*Instructions for the task*
Exactly the lines from the one with "Given: Click the Código button in status bar" through the end of the material are to be output, both included, with no other text.

*Data provided*
_ _ _

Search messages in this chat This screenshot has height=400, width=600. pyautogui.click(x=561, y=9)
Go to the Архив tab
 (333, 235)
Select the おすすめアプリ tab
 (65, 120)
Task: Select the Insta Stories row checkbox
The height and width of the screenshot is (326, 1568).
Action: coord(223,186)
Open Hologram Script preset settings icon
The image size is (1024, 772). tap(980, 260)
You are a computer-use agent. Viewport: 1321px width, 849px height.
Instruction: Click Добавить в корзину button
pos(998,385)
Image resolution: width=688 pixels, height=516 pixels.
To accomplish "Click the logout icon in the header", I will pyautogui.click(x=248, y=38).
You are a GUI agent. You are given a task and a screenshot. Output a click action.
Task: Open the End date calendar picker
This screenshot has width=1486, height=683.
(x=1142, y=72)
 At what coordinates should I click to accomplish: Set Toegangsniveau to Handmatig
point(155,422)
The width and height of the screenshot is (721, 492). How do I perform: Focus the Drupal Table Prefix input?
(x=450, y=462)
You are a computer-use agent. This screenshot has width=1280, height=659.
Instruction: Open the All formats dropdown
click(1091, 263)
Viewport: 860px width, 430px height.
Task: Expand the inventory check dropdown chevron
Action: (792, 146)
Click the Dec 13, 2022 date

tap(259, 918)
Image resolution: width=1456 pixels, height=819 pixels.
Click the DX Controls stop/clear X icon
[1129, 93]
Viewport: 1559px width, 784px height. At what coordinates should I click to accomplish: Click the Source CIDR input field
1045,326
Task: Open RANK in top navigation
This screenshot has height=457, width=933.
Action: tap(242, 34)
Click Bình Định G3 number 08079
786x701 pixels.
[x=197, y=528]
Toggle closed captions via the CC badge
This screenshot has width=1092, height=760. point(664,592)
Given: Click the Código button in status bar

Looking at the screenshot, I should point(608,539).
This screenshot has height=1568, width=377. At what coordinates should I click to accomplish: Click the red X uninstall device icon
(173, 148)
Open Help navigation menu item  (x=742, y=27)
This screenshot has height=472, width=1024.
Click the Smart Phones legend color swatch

_ _ _

*Written response*
Given: Click the Código button in status bar

Looking at the screenshot, I should point(608,539).
This screenshot has height=1568, width=377. At what coordinates should I click to accomplish: Click the red X uninstall device icon
(173, 148)
Open Help navigation menu item  (x=742, y=27)
This screenshot has height=472, width=1024.
Click the Smart Phones legend color swatch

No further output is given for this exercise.